→ EXCERPT PROVIDED:
[start]
Ideas on efficiency standards for electronics are…say interesting. I haven’t seen enough on the topic to really comment. But one area that does seem to be open to improvement is light bulbs. With CFLs and LEDs affordable and emitting equal or more light, the old incandescent light is comparatively inefficient and costly. For a greater down price, in the long run you’ll save money, and all it takes to achieve this change-over is government leadership. There is no extra cost to anyone to achieve this change. And of course, we can expect the cost of these sorts of lights to decrease as manufacturing increases.

Even if it doesn’t matter what our level of CO2 emissions may be, cutting costs and gaining future savings is good. Leadership of this sort should be applauded.

It might be noted that the plans to update our power grid and to phase out incandescent light are both currently underway. It is unclear, but it seems that perhaps the time-to-construction of nuclear power plants has also been significantly reduced. Hybrid vehicles are on their way and will continue to become the mainstream, especially if fuel prices continue to increase.

Regardless of whether you think global warming should be fought, the technology to fight it is newer and more efficient and will almost certainly be changed to for precisely those reasons. A desire to pull out of the Middle East, militarily and economically, is not something that anyone has any issue with and will also, likely, occur on its own.

Obstructing all this is counterproductive to everything. The only item on the list of suggestions that I have issue with is #2, and even that is because I find centralized, massive air scrubbers to be more worthwhile, and even desirable.

Like everything, any suggestion for a thing should be considered on its own merits. If you have no actual objection to any of the methods proposed to accomplish a purpose, whether that purpose is worthwhile or not is entirely besides the point. Attempting to shoot down legislation based on party politics without actually examining what is being suggested is short sighted and counterproductive.


4 Responses to “About Climate Change – Part 4”

  1. uncommonscolds said

    Thoughtful post. I agree with most of what you say, but I have trouble with this line: “Personally, I think that we should be able to control the weather on Earth.” Why “should” we? I don’t understand the reasoning behind this.

    If “should” was an emotional response, I certainly understand the sentiment. We have big brains. We “should” be able to do many things, but, alas, humans are still basically stone age creatures with short term goals and an inability to play nicely with others. Worse yet, we’ve already squandered much of the earth’s riches.
[end]
→ ENTRIES PROVIDED:
[start]
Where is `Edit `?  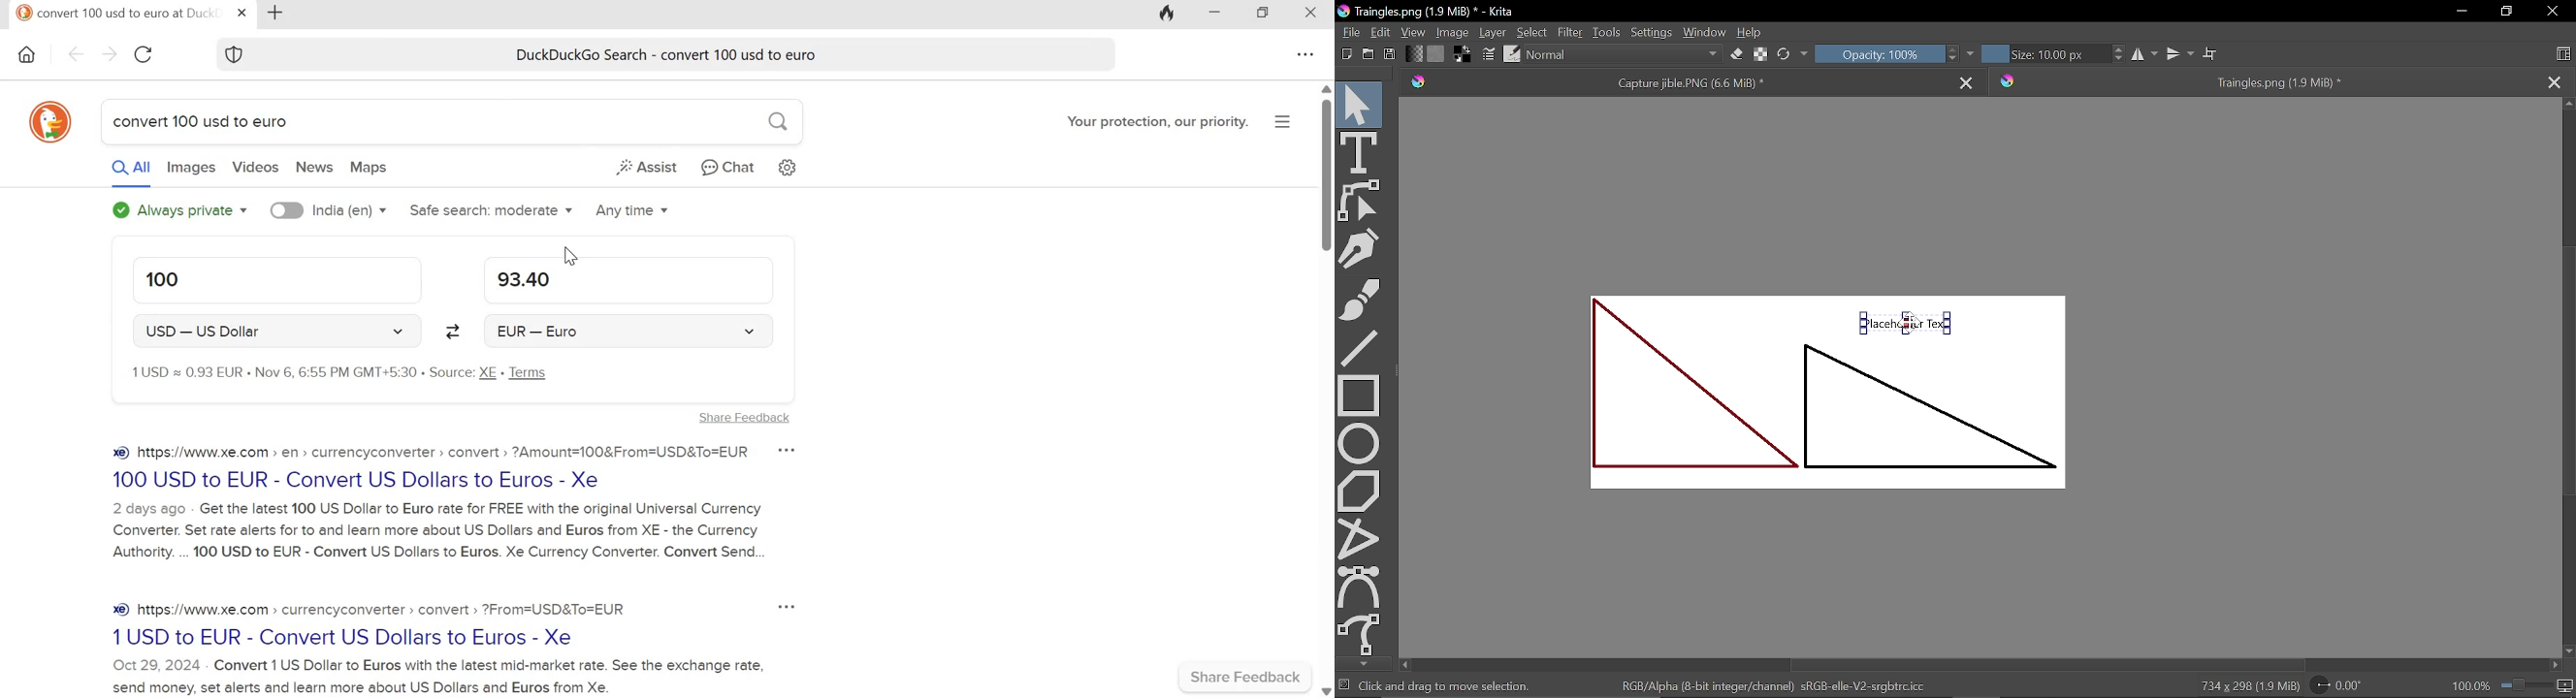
[end]
[start]
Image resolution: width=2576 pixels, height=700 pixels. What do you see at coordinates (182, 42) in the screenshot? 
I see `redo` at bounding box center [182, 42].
[end]
[start]
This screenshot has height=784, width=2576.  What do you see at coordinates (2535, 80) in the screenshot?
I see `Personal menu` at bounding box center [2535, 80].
[end]
→ WHAT TO DO:
**A)** Retype the stretch of the climate change excerpt from "Ideas on efficiency" through "as manufacturing increases.".
**B)** Decide whether each statement agrees with the climate change excerpt, answering yes or no and quoting the deciding words: (i) the plans to update the power grid and to phase out incandescent light are already in progress; (ii) changing over to CFLs and LEDs carries an extra cost for some people; (iii) hybrid vehicles are expected to keep becoming mainstream, especially if fuel prices go on rising.
**C)** Proceed with the climate change excerpt from the point where it stops.

→ RESPONSES TO THE TASKS:
**A)**
Ideas on efficiency standards for electronics are…say interesting. I haven’t seen enough on the topic to really comment. But one area that does seem to be open to improvement is light bulbs. With CFLs and LEDs affordable and emitting equal or more light, the old incandescent light is comparatively inefficient and costly. For a greater down price, in the long run you’ll save money, and all it takes to achieve this change-over is government leadership. There is no extra cost to anyone to achieve this change. And of course, we can expect the cost of these sorts of lights to decrease as manufacturing increases.

**B)**
(i) Yes: "the plans to update our power grid and to phase out incandescent light are both currently underway."
(ii) No: "There is no extra cost to anyone to achieve this change."
(iii) Yes: "Hybrid vehicles are on their way and will continue to become the mainstream, especially if fuel prices continue to increase."

**C)**
    For example, my research indicates that resource depletion–water, topsoil, fossil fuels, copper, many precious metals necessary for high tech stuff–will soon severely crimp the development of industrial civilization. It’s likely already doing so.

    Moreover, the significant probability of fossil fuels becoming increasingly scarce sooner rather than later will hinder everything from transport to fertilizer production. That, along with what we’ve done to the water supply and topsoil, means it will be increasingly difficult to grow the food needed for the human population.

    When I read some UN report on the need to up food production by something like 50% by 2050, I rolled my eyes. My guess is we’ll be lucky if we can keep 2050 food production to 20% or so below what it is now.

    Then thing’s get really “interesting.”
    Starvation leads to wars and usually increases resource depletion. I think people “should” grow up and act rationally, but I know they won’t because rationality is only a small part of human behavior.

    I used to worry about CO2, but now I’ve shifted my focus to the more basic aspects of human survival–water, food, and basic shelter. I don’t expect us to become cave-dwelling vegetarians. With luck we’ll be able to keep hot water and some basic comforts, but, as is, I doubt that humans of the future will have the education or time to plan systems of control weather unless one counts rain dances and such.

    Have you read William Catton’s now classic _Overshoot_?

    Sorry for wandering off to my obsessions. As I said, I’m in agreement with almost everything you said.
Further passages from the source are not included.